Banyumas Dilanda Hujan Deras, 22 Titik Bencana Terpantau
Banyumas - Hujan deras yang mengguyur wilayah Kabupaten Banyumas sejak Selasa (21/10/2025) sore hingga Rabu (22/10/2025) dini hari menyebabkan puluhan titik mengalami bencana alam. Berdasarkan data Badan Penanggulangan Bencana Daerah (BPBD) Banyumas, tercatat sedikitnya 22 titik terdampak akibat hujan dengan intensitas tinggi tersebut.
Petugas BPBD Banyumas, Alif Nur Fauzi, mengatakan hingga Rabu pagi terdata berbagai kejadian bencana, mulai dari banjir, tanah longsor, hingga pohon tumbang. “ Sampai pagi ini total ada 22 titik kejadian di berbagai wilayah Banyumas.

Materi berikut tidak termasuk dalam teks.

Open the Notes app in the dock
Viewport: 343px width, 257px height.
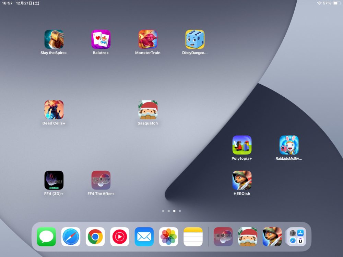coord(193,236)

Jenisnya beragam, ada banjir luapan, tanah longsor, dan juga cuaca ekstrem berupa pohon tumbang,” jelas Alif kepada RRI, Rabu (22/10/2025).
Dari total kejadian tersebut, BPBD mencatat 11 kejadian bencana alam utama, terdiri dari dua kasus tanah longsor, dua kejadian cuaca ekstrem, dan tujuh titik banjir. Tanah longsor terjadi di Desa Sawangan Wetan Kecamatan Patikraja dan Kelurahan Tanjung Kecamatan Purwokerto Selatan.

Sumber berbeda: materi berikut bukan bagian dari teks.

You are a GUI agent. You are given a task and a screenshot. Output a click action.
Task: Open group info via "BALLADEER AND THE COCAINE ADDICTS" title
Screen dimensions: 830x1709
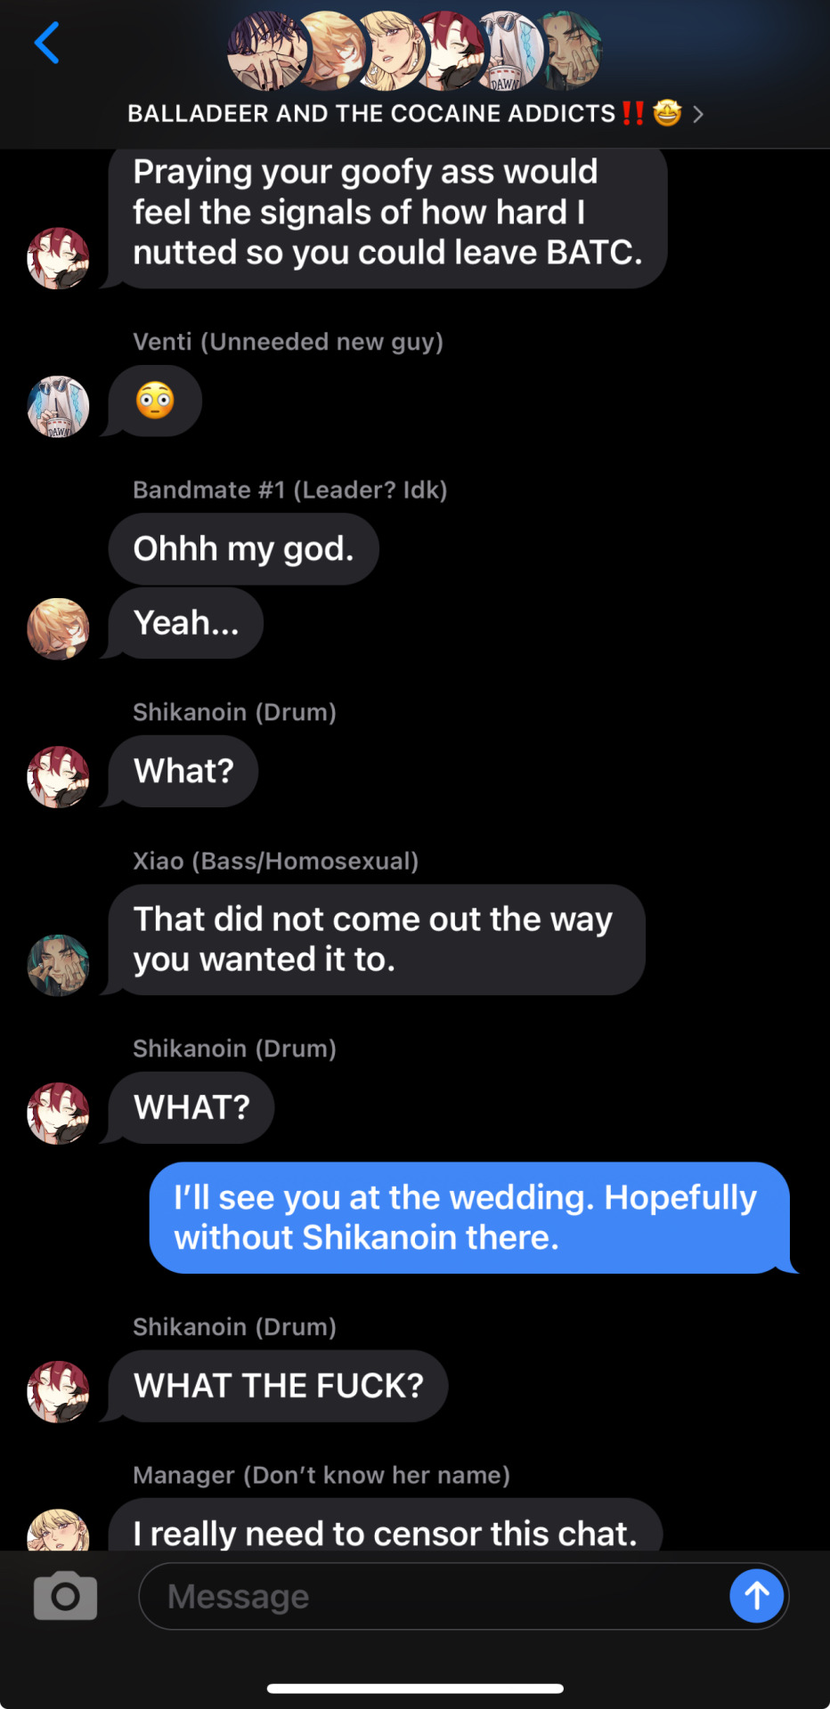[371, 113]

Sementara itu, pohon tumbang akibat angin kencang dilaporkan terjadi di Desa Kedungrandu Kecamatan Patikraja serta di Perumahan Safire Regency Kelurahan Berkoh Kecamatan Purwokerto Selatan. Adapun banjir melanda beberapa titik, di antaranya Kelurahan Purwokerto Wetan, Kelurahan Arcawinangun, Kelurahan Karangpucung, Kelurahan Tanjung, Kelurahan Kranji, serta Desa Karanganyar dan Karangrau.
Untuk menangani bencana tersebut, Tim Reaksi Cepat (TRC) Lintas Sektor dari BPBD Banyumas bersama Damkar dan Linmas Inti Kabupaten Banyumas telah melakukan penanganan di lapangan.
“ Penanganan masih terus dilakukan. Beberapa lokasi sudah dalam proses pendataan dan koordinasi untuk langkah lanjutan, “ tambah Alif.
BPBD mengimbau masyarakat agar tetap waspada terhadap potensi bencana susulan, mengingat curah hujan di wilayah Banyumas masih cukup tinggi dalam beberapa hari ke depan.